* [Assignment]: Each line of the records that holds "section" should be shown in full.

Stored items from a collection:
★ ★ ★

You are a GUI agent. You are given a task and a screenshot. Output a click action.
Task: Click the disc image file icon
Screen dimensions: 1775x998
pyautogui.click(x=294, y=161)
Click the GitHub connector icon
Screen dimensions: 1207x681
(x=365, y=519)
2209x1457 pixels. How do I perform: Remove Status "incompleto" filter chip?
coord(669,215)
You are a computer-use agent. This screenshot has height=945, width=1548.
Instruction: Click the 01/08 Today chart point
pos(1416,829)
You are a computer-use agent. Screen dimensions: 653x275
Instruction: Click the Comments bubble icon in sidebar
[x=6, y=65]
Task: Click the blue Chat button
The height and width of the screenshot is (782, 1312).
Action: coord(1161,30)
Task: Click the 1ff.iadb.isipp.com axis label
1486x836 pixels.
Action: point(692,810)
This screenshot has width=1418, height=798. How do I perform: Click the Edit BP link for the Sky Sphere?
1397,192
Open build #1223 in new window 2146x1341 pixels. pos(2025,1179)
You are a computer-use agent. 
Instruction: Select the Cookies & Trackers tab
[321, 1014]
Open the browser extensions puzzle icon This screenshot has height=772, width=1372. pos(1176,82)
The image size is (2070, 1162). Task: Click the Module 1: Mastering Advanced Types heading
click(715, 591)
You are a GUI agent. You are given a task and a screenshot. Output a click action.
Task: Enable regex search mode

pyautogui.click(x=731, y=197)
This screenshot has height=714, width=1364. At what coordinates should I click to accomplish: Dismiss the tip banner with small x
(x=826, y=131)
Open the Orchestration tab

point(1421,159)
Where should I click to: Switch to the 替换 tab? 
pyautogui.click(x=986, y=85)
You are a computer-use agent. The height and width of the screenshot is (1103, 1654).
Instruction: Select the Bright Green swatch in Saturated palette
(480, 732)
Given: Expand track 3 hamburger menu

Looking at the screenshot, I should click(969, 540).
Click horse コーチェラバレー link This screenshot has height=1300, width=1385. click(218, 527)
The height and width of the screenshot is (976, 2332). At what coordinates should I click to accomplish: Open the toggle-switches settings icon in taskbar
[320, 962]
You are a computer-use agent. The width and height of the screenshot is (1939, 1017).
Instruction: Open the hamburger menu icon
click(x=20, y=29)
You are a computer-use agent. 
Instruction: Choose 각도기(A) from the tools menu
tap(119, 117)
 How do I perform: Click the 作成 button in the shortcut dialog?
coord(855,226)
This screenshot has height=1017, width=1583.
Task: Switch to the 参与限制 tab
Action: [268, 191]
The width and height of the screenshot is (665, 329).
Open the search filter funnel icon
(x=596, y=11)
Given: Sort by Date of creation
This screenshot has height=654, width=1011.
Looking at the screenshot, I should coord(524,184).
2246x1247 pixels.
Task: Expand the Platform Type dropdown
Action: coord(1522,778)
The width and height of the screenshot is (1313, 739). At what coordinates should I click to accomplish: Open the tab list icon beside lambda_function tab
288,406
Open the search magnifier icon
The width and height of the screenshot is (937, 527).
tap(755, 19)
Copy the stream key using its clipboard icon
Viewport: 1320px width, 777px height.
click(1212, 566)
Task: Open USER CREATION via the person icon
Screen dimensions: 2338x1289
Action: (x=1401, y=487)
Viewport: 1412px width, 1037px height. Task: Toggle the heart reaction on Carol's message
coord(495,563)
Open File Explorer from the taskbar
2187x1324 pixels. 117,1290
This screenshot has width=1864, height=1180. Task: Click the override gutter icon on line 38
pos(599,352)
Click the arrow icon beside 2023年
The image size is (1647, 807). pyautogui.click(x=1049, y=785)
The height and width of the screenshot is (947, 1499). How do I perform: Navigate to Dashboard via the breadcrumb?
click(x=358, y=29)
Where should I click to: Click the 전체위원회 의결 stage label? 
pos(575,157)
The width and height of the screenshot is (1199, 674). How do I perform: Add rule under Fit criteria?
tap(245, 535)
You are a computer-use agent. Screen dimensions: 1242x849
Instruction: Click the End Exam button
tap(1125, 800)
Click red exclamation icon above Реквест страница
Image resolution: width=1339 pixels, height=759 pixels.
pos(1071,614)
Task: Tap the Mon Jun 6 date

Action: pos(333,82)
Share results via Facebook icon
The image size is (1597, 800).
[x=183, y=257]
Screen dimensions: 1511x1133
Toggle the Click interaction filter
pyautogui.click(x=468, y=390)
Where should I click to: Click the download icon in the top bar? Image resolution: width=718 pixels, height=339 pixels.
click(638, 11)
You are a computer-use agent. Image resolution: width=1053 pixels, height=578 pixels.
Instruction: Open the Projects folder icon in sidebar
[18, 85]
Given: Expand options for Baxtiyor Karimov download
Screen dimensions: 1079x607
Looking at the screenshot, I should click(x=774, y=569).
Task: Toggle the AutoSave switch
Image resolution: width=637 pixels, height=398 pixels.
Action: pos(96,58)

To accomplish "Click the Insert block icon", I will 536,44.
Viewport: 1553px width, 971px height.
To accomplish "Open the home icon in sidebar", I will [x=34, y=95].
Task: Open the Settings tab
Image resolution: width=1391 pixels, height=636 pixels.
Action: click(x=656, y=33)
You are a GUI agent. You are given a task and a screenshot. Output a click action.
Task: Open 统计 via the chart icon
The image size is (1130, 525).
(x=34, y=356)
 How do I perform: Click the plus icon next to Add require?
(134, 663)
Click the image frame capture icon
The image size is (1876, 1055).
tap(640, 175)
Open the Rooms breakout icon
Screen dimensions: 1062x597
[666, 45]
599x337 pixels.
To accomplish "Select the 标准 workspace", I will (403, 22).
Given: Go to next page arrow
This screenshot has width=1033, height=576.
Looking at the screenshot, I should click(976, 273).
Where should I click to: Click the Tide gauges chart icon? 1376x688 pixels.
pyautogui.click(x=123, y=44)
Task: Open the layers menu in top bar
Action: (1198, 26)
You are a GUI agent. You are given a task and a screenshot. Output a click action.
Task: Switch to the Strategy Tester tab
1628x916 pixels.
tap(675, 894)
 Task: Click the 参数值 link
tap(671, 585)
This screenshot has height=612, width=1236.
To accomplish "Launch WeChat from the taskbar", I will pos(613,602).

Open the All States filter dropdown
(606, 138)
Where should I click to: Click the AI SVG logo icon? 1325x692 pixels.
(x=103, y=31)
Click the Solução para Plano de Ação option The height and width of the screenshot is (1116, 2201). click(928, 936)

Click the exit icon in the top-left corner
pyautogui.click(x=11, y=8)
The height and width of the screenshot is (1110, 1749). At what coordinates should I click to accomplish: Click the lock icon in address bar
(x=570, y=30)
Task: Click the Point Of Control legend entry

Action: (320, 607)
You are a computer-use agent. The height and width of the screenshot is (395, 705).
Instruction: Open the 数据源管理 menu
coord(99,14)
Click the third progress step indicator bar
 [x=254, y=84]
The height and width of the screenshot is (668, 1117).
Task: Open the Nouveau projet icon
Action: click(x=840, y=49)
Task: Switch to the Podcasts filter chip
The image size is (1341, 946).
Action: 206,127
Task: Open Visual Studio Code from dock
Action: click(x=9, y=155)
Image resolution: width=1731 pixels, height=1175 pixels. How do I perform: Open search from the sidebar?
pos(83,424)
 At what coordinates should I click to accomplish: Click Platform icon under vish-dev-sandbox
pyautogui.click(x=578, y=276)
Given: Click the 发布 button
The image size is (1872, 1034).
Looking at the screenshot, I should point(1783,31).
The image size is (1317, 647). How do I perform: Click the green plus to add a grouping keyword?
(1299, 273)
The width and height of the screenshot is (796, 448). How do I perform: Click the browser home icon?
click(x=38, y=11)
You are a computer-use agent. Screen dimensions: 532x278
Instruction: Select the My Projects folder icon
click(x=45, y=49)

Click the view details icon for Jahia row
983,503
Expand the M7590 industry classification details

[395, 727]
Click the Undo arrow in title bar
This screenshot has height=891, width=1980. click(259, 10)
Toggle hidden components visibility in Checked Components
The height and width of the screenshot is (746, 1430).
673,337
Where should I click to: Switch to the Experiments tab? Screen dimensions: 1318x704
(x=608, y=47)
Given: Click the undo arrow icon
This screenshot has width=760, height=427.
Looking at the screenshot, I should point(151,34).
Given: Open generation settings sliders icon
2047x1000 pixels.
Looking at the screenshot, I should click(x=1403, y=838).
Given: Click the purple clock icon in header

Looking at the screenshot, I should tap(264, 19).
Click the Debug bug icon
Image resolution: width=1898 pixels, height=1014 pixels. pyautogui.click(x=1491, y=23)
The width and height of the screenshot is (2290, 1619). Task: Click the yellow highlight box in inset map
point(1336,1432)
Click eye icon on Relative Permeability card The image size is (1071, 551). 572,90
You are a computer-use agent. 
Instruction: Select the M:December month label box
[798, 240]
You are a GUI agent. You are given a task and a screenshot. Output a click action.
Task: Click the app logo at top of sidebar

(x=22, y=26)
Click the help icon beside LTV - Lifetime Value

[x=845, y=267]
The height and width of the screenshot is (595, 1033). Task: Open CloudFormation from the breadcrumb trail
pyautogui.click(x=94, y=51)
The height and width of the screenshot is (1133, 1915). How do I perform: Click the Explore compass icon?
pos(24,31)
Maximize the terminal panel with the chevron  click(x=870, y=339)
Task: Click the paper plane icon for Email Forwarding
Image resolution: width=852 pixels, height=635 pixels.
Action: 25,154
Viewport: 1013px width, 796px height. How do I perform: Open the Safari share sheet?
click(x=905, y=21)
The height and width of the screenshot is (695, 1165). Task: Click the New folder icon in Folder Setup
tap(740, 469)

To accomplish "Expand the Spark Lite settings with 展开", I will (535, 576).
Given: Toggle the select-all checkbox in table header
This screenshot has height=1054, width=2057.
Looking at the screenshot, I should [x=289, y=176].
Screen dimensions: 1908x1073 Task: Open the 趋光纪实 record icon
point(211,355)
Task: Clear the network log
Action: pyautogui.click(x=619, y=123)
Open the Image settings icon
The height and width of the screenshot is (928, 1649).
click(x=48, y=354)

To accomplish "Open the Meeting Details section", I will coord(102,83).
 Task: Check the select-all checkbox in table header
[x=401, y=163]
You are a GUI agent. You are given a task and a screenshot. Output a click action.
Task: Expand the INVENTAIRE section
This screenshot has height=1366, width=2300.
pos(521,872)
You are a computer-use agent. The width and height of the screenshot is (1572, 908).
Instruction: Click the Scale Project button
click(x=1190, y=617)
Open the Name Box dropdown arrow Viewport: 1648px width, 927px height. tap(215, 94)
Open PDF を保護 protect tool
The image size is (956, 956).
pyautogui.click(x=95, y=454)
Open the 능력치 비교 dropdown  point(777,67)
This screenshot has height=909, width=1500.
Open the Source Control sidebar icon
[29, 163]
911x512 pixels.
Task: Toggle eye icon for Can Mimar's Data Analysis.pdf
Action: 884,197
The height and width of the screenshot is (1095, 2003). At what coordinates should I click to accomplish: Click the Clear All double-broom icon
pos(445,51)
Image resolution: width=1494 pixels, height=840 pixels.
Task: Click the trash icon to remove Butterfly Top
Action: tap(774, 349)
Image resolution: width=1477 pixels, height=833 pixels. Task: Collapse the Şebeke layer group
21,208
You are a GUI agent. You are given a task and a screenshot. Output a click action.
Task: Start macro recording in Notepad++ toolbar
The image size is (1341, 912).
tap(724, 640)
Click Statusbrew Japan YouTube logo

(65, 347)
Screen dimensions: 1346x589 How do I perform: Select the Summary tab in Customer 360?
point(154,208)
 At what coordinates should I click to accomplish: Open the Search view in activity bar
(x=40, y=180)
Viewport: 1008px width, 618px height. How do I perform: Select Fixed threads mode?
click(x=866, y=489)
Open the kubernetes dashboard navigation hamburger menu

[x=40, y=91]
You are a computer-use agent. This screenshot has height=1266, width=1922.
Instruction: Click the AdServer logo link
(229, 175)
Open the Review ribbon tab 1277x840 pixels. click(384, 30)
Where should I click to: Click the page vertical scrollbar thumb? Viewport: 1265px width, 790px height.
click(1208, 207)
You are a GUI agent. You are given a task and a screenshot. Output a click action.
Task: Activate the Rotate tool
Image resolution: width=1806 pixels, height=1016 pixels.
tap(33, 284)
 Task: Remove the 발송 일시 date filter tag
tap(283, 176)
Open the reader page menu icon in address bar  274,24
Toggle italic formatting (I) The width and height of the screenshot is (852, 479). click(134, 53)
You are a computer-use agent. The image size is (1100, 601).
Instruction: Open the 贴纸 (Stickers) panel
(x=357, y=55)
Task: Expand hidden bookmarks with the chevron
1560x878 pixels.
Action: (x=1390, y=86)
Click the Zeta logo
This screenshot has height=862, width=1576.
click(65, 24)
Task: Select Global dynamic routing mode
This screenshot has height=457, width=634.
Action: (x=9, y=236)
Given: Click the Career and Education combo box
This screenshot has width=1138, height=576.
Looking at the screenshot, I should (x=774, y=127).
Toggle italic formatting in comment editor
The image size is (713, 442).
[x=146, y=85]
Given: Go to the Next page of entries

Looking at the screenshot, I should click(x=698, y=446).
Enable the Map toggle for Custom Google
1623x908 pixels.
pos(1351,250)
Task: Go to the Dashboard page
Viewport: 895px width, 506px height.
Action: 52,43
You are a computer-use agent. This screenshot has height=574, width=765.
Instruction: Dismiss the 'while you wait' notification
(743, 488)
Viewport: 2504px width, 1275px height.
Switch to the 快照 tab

★ ★ ★

* [Response box]:
To accomplish "Open the Meeting Details section", I will coord(102,83).
Task: Expand the INVENTAIRE section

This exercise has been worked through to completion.